The highest judicial body is the Supreme Court. Its judges are appointed by the King and are supervised by the Superior Council of the Magistrature. Morocco was ranked 80th out of 142 countries for judicial independence by Transparency International for 2011 2012.1
B. International human rights obligations
According to the preamble to its 2011 Constitution, the Kingdom of Morocco commits itself to complying with the international conventions duly ratified by it, within the framework of the provisions of the Constitution and the laws of the Kingdom, while ensuring respect for its immutable national identity, and, on the publication of those conventions, [their] primacy over the internal law of the country, and to harmonize in consequence the pertinent provisions of national legislation.
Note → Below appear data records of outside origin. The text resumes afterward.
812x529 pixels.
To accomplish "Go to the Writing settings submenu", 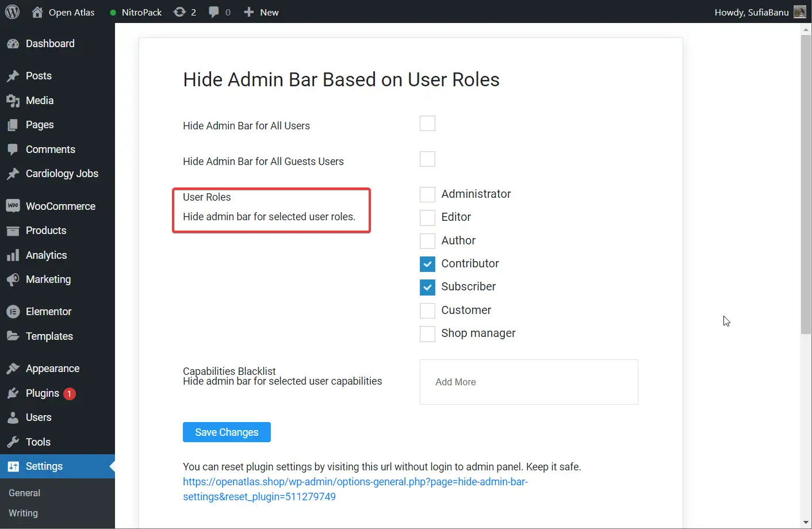I will coord(23,513).
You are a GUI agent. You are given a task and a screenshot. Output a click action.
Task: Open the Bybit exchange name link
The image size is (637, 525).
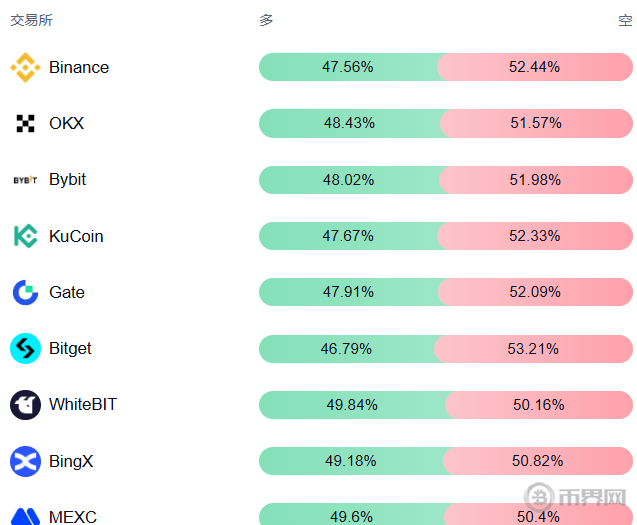tap(67, 180)
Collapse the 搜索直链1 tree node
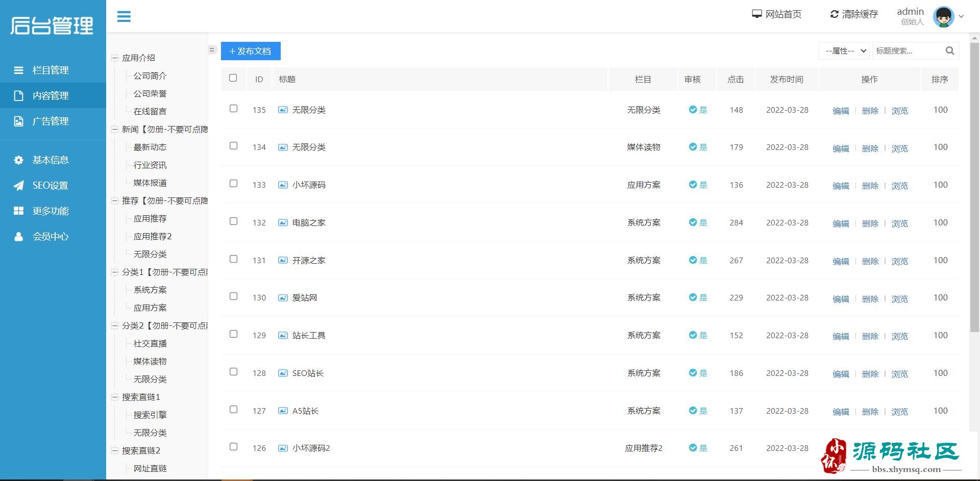This screenshot has height=481, width=980. (115, 397)
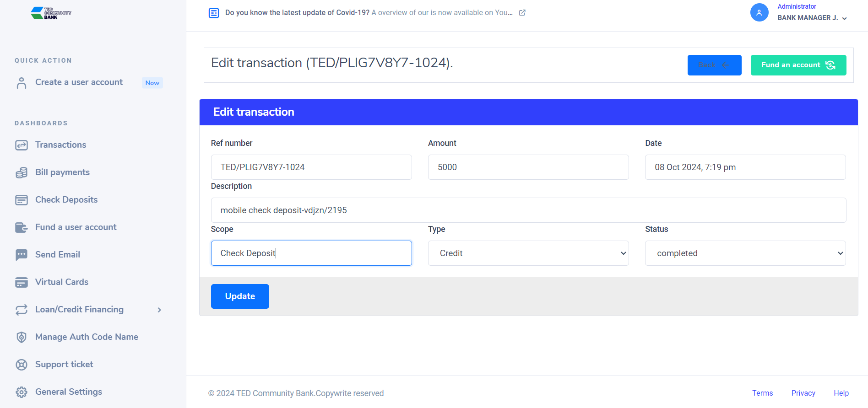Click the Transactions sidebar icon

(22, 145)
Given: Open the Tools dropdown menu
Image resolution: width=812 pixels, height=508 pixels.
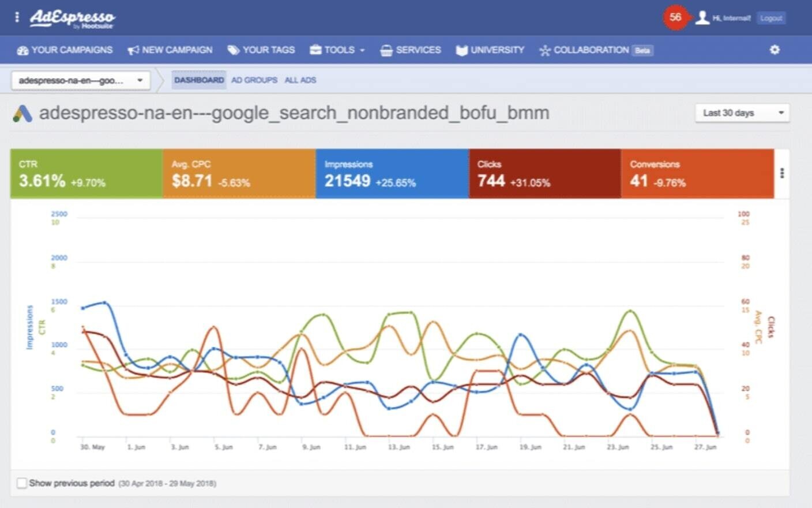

Morocco has ratified most of the major international human rights instruments, including the International Covenant on Civil and Political Rights and the Convention against Torture and Other Cruel, Inhuman or Degrading Treatment or Punishment. Morocco has approved a law providing for accession to the Optional Protocol to the Convention against Torture, but has not yet deposited its instrument of ratification.
C. National legislation
The Constitution adopted in July 2011 guarantees the right to security of all persons and of their kin (art. 21). Furthermore, the Constitution provides for freedom of opinion, expression, speech and the press.
According to article 23 of the Constitution, no one may be arrested, detained, prosecuted or condemned outside of the cases and the forms provided by the law. Arbitrary or secret detention and enforced disappearance are crimes of the utmost gravity. They expose their authors to the most severe sanctions.
Article 22 of the Constitution stipulates that everyone shall have the right to physical and moral integrity, which shall not be undermined under any circumstances by any person, private or public; that no one shall inflict upon another, under any pretext whatsoever, any cruel, inhuman or degrading treatment which undermines their dignity; and that the practice of any form of torture, by anyone, is a crime punishable by law.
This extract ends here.